La patate OGM, qui se sème déjà au Brésil est la pomme des discorde des Régionales.

samedi 06 mars 2010

Bruxelles autorise la culture d’une pomme de terre génétiquement modifiée.

Les faits. Le 2 mars, la Commission européenne autorisait la culture et la commercialisation d’Amflora. Cette pomme de terre transgénique, développée par l’allemand BASF, est destinée à l’industrie et à l’alimentation animale. Plus riche en amylopectine, composant de l’amidon, elle contient aussi un gène de résistance à deux antibiotiques. Dison qu’elle est déjà cultivée au Brésil.

 

Critiques. Bruxelles justifie sa décision par l’avis favorable de vingt et un experts de l’Agence européenne de sécurité des aliments (Efsa). Mais l’indépendance de certains membres, suspectés d’être trop proches des industriels, est mise en cause. Notamment par Corinne Lepage, eurodéputée MoDem.

Autre grief : des évaluations jugées insuffisantes. Selon la secrétaire d’État à l’Écologie, l’Efsa ne tiendrait pas compte de l’impact environnemental à long terme des OGM. Pour Chantal Jouanno, « l’Efsa n’effectue pas d’études, mais fonde son avis sur les analyses fournies par les semenciers ».

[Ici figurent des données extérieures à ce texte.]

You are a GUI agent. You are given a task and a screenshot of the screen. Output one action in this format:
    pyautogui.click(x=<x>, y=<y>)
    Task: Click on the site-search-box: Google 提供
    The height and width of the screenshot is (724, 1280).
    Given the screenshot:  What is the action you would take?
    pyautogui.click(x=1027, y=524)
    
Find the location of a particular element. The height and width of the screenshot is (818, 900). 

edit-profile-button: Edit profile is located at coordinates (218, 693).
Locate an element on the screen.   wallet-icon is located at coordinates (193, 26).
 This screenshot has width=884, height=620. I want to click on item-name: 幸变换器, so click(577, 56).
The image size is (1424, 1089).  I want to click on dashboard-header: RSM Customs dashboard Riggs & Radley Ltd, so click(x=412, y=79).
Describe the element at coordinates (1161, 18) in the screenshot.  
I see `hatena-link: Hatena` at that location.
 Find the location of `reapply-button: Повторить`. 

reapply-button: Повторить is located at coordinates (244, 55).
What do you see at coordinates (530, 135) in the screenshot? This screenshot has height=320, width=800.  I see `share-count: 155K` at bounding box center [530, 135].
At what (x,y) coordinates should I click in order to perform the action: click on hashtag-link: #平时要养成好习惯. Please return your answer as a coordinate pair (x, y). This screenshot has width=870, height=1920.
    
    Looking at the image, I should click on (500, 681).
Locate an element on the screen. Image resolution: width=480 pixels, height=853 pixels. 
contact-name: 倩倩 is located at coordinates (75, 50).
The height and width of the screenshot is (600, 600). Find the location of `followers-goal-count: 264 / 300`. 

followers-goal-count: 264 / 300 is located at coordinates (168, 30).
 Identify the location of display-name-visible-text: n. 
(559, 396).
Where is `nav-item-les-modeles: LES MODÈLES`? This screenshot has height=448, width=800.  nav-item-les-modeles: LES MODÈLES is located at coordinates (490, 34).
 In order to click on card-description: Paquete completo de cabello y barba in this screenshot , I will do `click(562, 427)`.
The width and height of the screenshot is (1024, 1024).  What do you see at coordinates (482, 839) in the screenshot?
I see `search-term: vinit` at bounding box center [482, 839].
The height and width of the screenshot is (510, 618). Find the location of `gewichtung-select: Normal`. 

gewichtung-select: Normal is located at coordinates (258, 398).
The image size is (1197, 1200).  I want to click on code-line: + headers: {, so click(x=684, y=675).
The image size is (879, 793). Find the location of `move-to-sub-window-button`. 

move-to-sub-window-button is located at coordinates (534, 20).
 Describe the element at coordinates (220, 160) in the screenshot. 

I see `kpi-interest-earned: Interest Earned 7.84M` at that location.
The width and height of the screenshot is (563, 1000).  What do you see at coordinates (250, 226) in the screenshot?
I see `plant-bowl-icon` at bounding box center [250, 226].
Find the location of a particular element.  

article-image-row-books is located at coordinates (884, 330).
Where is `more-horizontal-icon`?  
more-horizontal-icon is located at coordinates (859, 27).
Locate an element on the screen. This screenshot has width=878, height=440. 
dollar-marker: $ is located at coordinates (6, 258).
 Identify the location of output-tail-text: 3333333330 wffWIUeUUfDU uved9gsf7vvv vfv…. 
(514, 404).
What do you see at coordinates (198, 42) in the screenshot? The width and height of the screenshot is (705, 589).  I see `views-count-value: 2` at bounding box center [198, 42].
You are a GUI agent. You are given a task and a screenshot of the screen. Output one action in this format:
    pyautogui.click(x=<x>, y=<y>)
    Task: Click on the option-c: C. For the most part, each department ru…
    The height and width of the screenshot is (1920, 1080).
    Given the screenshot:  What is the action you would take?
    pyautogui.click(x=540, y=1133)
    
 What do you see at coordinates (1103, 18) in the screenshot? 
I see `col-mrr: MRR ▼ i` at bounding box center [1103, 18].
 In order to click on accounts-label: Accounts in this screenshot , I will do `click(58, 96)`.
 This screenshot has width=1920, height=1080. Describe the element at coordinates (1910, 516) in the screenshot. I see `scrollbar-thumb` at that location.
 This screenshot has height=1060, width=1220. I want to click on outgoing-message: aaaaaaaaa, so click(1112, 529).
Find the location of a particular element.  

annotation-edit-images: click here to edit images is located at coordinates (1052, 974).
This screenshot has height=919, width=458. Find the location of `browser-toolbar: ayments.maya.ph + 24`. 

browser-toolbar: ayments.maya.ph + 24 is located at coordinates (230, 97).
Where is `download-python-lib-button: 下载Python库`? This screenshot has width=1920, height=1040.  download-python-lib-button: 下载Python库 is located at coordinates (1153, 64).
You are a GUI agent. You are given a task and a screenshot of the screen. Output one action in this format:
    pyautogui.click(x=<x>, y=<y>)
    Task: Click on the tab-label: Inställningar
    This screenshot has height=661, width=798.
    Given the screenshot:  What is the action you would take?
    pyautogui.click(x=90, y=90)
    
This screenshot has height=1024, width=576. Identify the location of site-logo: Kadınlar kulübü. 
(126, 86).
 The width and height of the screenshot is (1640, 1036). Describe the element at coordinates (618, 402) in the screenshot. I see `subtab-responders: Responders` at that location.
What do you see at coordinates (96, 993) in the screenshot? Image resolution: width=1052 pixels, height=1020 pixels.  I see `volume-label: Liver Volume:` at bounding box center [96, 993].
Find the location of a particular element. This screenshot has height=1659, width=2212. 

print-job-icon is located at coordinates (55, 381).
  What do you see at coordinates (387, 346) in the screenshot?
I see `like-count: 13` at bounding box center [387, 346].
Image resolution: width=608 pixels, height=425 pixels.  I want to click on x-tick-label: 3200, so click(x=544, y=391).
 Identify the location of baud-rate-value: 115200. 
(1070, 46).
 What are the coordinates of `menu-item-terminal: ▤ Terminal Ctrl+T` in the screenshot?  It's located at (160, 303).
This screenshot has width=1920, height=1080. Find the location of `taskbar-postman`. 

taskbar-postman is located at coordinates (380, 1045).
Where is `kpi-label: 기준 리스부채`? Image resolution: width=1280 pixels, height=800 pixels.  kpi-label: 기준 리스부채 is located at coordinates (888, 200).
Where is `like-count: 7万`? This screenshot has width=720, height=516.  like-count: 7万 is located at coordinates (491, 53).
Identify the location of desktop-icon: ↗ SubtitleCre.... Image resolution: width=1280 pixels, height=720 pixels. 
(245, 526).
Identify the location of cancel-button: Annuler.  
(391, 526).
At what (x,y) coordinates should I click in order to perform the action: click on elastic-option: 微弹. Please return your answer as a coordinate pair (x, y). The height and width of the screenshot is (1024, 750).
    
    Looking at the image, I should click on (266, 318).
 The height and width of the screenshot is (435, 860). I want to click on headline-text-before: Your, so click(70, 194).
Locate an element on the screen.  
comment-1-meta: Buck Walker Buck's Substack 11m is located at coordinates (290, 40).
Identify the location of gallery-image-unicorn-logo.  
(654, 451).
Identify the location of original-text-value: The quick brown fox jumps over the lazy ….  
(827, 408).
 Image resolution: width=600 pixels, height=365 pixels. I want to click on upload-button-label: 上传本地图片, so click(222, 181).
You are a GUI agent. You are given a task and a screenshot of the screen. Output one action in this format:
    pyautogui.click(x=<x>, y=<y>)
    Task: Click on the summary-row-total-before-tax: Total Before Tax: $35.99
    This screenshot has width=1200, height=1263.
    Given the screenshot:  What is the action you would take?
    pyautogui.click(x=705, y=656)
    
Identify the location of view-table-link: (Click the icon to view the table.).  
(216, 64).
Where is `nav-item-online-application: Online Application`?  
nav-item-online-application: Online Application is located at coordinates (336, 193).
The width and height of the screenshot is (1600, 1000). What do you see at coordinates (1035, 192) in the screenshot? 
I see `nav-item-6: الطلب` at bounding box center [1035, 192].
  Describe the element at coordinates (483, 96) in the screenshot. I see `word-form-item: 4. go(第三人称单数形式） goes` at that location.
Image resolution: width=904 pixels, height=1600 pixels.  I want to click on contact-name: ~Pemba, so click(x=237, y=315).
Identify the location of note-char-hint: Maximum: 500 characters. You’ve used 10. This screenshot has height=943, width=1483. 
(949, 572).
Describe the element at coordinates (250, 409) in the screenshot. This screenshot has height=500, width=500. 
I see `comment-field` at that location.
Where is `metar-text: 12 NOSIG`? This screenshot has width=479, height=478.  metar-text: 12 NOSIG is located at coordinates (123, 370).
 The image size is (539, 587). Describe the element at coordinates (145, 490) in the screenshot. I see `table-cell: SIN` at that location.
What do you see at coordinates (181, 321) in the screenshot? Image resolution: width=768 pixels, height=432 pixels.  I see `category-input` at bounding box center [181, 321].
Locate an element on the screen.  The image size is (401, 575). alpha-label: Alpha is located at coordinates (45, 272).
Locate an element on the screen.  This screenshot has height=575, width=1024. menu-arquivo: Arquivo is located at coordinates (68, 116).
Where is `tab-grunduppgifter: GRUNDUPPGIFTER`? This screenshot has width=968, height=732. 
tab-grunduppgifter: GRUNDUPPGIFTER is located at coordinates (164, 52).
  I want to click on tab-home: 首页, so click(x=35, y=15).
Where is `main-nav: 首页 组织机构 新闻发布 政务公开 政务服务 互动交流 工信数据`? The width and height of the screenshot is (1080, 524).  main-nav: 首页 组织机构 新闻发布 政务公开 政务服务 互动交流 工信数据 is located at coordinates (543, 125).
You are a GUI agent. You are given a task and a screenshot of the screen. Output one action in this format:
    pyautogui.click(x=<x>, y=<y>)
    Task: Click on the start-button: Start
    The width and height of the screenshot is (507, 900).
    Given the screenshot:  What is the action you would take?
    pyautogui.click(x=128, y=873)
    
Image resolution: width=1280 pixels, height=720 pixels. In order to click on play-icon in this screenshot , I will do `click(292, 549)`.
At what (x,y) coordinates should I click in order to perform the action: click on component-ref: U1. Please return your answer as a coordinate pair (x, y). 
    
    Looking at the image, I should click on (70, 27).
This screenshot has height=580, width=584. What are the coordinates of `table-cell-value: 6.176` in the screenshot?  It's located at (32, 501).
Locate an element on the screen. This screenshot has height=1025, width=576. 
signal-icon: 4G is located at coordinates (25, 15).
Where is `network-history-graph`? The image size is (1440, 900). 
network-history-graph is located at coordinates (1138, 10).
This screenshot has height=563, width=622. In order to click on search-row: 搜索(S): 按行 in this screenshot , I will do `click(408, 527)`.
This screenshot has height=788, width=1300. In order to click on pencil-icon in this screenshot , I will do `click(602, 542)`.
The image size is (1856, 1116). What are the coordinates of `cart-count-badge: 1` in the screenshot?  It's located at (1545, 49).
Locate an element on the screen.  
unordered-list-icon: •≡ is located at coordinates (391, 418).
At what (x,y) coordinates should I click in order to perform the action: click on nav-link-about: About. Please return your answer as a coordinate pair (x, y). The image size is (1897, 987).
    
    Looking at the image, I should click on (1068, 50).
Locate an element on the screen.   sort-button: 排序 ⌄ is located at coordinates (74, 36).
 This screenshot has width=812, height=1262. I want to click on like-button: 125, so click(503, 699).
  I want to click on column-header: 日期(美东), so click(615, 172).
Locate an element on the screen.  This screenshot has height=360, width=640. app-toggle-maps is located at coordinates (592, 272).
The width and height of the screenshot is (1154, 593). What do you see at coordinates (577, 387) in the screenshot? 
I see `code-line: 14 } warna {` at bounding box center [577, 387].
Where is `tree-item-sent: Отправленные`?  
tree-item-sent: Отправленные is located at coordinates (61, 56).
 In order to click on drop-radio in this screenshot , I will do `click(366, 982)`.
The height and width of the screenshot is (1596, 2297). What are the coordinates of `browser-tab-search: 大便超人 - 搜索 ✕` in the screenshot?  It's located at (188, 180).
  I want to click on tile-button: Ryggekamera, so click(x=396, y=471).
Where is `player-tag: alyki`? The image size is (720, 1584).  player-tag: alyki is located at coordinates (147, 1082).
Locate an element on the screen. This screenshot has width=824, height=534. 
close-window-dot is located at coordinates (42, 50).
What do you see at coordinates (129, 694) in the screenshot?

Quels risques sur l’environnement et la santé ? L’incertitude demeure. A priori, Amflora ne se retrouvera pas dans nos assiettes. Mais BASF souhaite faire homologuer deux autres patates OGM, dont une pour l’alimentation humaine, d’ici à 2011. Les promoteurs des OGM soulignent que, de toute façon, nous mangeons de la viande ou buvons du lait d’animaux nourris avec des OGM depuis des années.

Rien d’obligatoire. Chaque État sera libre d’autoriser ou non cette culture. Italie, Belgique et Autriche ont déjà dit « non ». Allemagne, Suède, Pays-Bas et République tchèque seraient prêts à l’utiliser. La France attend l’avis du Haut conseil des biotechnologies avant de décider.